──────── Provided material ────────

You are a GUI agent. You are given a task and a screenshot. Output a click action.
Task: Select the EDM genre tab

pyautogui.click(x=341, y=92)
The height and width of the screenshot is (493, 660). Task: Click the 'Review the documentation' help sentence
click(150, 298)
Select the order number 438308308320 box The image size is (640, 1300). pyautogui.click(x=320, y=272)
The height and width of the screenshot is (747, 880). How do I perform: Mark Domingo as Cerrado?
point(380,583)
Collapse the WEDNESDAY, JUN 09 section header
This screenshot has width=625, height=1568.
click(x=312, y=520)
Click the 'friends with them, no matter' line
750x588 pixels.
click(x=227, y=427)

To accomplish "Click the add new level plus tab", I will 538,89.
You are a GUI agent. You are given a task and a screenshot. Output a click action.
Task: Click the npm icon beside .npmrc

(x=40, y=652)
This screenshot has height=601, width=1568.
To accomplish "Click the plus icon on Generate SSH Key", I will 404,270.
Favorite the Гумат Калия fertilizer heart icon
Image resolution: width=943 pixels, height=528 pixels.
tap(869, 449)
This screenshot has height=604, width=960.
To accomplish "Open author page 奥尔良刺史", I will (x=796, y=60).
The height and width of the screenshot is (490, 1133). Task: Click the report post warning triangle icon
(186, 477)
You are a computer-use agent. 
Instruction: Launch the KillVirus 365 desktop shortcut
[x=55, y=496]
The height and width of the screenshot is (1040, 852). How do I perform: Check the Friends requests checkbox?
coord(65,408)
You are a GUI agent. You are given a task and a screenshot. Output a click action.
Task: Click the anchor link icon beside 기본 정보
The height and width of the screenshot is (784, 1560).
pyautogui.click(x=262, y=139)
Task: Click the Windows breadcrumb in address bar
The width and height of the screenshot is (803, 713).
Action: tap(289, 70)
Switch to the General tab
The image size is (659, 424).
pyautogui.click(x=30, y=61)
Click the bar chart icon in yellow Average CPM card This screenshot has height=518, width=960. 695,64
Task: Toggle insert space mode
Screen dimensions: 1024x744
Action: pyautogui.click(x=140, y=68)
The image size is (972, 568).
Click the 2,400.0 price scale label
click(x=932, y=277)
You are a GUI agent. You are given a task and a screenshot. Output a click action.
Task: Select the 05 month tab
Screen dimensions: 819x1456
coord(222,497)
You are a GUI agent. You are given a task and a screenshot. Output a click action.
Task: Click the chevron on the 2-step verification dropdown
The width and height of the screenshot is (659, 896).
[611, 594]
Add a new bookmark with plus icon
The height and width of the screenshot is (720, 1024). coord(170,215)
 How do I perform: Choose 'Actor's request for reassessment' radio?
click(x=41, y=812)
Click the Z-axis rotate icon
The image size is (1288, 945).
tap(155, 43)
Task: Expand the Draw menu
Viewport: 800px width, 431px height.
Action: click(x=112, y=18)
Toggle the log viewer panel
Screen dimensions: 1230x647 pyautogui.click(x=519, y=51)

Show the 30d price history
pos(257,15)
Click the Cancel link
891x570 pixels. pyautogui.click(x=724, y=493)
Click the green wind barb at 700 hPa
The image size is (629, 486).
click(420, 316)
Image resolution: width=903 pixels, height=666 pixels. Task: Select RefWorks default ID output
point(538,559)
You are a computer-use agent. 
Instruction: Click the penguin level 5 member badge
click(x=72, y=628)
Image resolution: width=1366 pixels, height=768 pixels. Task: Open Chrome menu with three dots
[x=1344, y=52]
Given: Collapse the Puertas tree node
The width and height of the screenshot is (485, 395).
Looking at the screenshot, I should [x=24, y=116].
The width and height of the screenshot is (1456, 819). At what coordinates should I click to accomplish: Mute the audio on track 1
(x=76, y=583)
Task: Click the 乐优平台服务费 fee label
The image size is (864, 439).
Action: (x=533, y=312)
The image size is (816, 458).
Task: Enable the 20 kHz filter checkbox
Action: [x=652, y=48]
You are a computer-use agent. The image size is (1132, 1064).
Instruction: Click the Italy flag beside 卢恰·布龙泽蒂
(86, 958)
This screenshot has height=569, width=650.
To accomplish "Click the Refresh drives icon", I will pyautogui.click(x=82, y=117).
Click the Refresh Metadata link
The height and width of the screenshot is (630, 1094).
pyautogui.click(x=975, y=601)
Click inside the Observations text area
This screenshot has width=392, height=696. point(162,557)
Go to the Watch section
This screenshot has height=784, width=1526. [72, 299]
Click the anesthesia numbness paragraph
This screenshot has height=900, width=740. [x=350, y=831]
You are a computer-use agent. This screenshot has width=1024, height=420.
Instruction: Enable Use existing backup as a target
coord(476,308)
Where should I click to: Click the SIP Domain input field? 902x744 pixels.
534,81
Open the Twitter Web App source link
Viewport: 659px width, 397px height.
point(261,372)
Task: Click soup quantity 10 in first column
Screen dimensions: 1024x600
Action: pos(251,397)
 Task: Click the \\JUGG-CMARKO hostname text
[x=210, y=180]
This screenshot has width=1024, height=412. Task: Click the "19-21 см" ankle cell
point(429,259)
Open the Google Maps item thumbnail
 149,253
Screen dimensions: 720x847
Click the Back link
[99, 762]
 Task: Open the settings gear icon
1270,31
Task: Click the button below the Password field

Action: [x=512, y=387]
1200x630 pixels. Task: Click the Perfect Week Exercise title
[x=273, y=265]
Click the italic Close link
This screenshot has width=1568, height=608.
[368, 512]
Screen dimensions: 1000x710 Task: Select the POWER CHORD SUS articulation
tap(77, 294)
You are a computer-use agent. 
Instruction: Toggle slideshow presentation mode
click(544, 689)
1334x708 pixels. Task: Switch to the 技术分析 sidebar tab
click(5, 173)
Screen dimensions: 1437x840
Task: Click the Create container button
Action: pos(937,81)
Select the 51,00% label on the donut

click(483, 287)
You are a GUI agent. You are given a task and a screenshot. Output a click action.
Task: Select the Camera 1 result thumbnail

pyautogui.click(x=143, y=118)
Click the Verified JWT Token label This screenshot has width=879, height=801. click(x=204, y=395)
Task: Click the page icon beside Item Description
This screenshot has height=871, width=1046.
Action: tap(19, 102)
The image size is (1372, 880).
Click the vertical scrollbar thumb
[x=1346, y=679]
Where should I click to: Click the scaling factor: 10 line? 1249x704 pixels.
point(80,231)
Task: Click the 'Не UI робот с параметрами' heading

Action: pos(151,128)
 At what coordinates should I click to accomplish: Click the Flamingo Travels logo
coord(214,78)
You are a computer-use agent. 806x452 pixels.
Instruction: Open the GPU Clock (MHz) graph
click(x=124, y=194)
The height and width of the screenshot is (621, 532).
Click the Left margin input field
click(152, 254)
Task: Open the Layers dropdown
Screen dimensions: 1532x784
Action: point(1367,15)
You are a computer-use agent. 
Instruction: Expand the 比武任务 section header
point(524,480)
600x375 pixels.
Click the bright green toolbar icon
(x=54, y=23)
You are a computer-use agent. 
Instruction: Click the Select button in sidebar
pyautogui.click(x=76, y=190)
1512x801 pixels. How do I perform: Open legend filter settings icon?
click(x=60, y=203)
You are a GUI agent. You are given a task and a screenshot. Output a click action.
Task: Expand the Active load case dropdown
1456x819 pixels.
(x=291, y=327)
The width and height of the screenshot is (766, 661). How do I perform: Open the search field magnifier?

────────

◆ Task instructions ◆
Each record above is to be written out again, without any change.

◆ Response box ◆
You are a GUI agent. You are given a task and a screenshot. Output a click action.
Task: Select the EDM genre tab

pyautogui.click(x=341, y=92)
The height and width of the screenshot is (493, 660). Task: Click the 'Review the documentation' help sentence
click(150, 298)
Select the order number 438308308320 box The image size is (640, 1300). pyautogui.click(x=320, y=272)
The height and width of the screenshot is (747, 880). How do I perform: Mark Domingo as Cerrado?
point(380,583)
Collapse the WEDNESDAY, JUN 09 section header
This screenshot has width=625, height=1568.
click(x=312, y=520)
Click the 'friends with them, no matter' line
750x588 pixels.
click(x=227, y=427)

To accomplish "Click the add new level plus tab", I will 538,89.
You are a GUI agent. You are given a task and a screenshot. Output a click action.
Task: Click the npm icon beside .npmrc

(x=40, y=652)
This screenshot has height=601, width=1568.
To accomplish "Click the plus icon on Generate SSH Key", I will 404,270.
Favorite the Гумат Калия fertilizer heart icon
Image resolution: width=943 pixels, height=528 pixels.
tap(869, 449)
This screenshot has height=604, width=960.
To accomplish "Open author page 奥尔良刺史", I will (x=796, y=60).
The height and width of the screenshot is (490, 1133). Task: Click the report post warning triangle icon
(186, 477)
You are a computer-use agent. 
Instruction: Launch the KillVirus 365 desktop shortcut
[x=55, y=496]
The height and width of the screenshot is (1040, 852). How do I perform: Check the Friends requests checkbox?
coord(65,408)
You are a GUI agent. You are given a task and a screenshot. Output a click action.
Task: Click the anchor link icon beside 기본 정보
The height and width of the screenshot is (784, 1560).
pyautogui.click(x=262, y=139)
Task: Click the Windows breadcrumb in address bar
The width and height of the screenshot is (803, 713).
Action: tap(289, 70)
Switch to the General tab
The image size is (659, 424).
pyautogui.click(x=30, y=61)
Click the bar chart icon in yellow Average CPM card This screenshot has height=518, width=960. 695,64
Task: Toggle insert space mode
Screen dimensions: 1024x744
Action: pyautogui.click(x=140, y=68)
The image size is (972, 568).
Click the 2,400.0 price scale label
click(x=932, y=277)
You are a GUI agent. You are given a task and a screenshot. Output a click action.
Task: Select the 05 month tab
Screen dimensions: 819x1456
coord(222,497)
You are a GUI agent. You are given a task and a screenshot. Output a click action.
Task: Click the chevron on the 2-step verification dropdown
The width and height of the screenshot is (659, 896).
[611, 594]
Add a new bookmark with plus icon
The height and width of the screenshot is (720, 1024). coord(170,215)
 How do I perform: Choose 'Actor's request for reassessment' radio?
click(x=41, y=812)
Click the Z-axis rotate icon
The image size is (1288, 945).
tap(155, 43)
Task: Expand the Draw menu
Viewport: 800px width, 431px height.
Action: click(x=112, y=18)
Toggle the log viewer panel
Screen dimensions: 1230x647 pyautogui.click(x=519, y=51)

Show the 30d price history
pos(257,15)
Click the Cancel link
891x570 pixels. pyautogui.click(x=724, y=493)
Click the green wind barb at 700 hPa
The image size is (629, 486).
click(420, 316)
Image resolution: width=903 pixels, height=666 pixels. Task: Select RefWorks default ID output
point(538,559)
You are a computer-use agent. 
Instruction: Click the penguin level 5 member badge
click(x=72, y=628)
Image resolution: width=1366 pixels, height=768 pixels. Task: Open Chrome menu with three dots
[x=1344, y=52]
Given: Collapse the Puertas tree node
The width and height of the screenshot is (485, 395).
Looking at the screenshot, I should [x=24, y=116].
The width and height of the screenshot is (1456, 819). At what coordinates should I click to accomplish: Mute the audio on track 1
(x=76, y=583)
Task: Click the 乐优平台服务费 fee label
The image size is (864, 439).
Action: (x=533, y=312)
The image size is (816, 458).
Task: Enable the 20 kHz filter checkbox
Action: [x=652, y=48]
You are a computer-use agent. The image size is (1132, 1064).
Instruction: Click the Italy flag beside 卢恰·布龙泽蒂
(86, 958)
This screenshot has height=569, width=650.
To accomplish "Click the Refresh drives icon", I will pyautogui.click(x=82, y=117).
Click the Refresh Metadata link
The height and width of the screenshot is (630, 1094).
pyautogui.click(x=975, y=601)
Click inside the Observations text area
This screenshot has width=392, height=696. point(162,557)
Go to the Watch section
This screenshot has height=784, width=1526. [72, 299]
Click the anesthesia numbness paragraph
This screenshot has height=900, width=740. [x=350, y=831]
You are a computer-use agent. This screenshot has width=1024, height=420.
Instruction: Enable Use existing backup as a target
coord(476,308)
Where should I click to: Click the SIP Domain input field? 902x744 pixels.
534,81
Open the Twitter Web App source link
Viewport: 659px width, 397px height.
point(261,372)
Task: Click soup quantity 10 in first column
Screen dimensions: 1024x600
Action: pos(251,397)
 Task: Click the \\JUGG-CMARKO hostname text
[x=210, y=180]
This screenshot has width=1024, height=412. Task: Click the "19-21 см" ankle cell
point(429,259)
Open the Google Maps item thumbnail
 149,253
Screen dimensions: 720x847
Click the Back link
[99, 762]
 Task: Open the settings gear icon
1270,31
Task: Click the button below the Password field

Action: [x=512, y=387]
1200x630 pixels. Task: Click the Perfect Week Exercise title
[x=273, y=265]
Click the italic Close link
This screenshot has width=1568, height=608.
[368, 512]
Screen dimensions: 1000x710 Task: Select the POWER CHORD SUS articulation
tap(77, 294)
You are a computer-use agent. 
Instruction: Toggle slideshow presentation mode
click(544, 689)
1334x708 pixels. Task: Switch to the 技术分析 sidebar tab
click(5, 173)
Screen dimensions: 1437x840
Task: Click the Create container button
Action: pos(937,81)
Select the 51,00% label on the donut

click(483, 287)
You are a GUI agent. You are given a task and a screenshot. Output a click action.
Task: Select the Camera 1 result thumbnail

pyautogui.click(x=143, y=118)
Click the Verified JWT Token label This screenshot has width=879, height=801. click(x=204, y=395)
Task: Click the page icon beside Item Description
This screenshot has height=871, width=1046.
Action: tap(19, 102)
The image size is (1372, 880).
Click the vertical scrollbar thumb
[x=1346, y=679]
Where should I click to: Click the scaling factor: 10 line? 1249x704 pixels.
point(80,231)
Task: Click the 'Не UI робот с параметрами' heading

Action: pos(151,128)
 At what coordinates should I click to accomplish: Click the Flamingo Travels logo
coord(214,78)
You are a computer-use agent. 806x452 pixels.
Instruction: Open the GPU Clock (MHz) graph
click(x=124, y=194)
The height and width of the screenshot is (621, 532).
Click the Left margin input field
click(152, 254)
Task: Open the Layers dropdown
Screen dimensions: 1532x784
Action: point(1367,15)
You are a computer-use agent. 
Instruction: Expand the 比武任务 section header
point(524,480)
600x375 pixels.
Click the bright green toolbar icon
(x=54, y=23)
You are a computer-use agent. 
Instruction: Click the Select button in sidebar
pyautogui.click(x=76, y=190)
1512x801 pixels. How do I perform: Open legend filter settings icon?
click(x=60, y=203)
You are a GUI agent. You are given a task and a screenshot. Output a click action.
Task: Expand the Active load case dropdown
1456x819 pixels.
(x=291, y=327)
The width and height of the screenshot is (766, 661). How do I perform: Open the search field magnifier?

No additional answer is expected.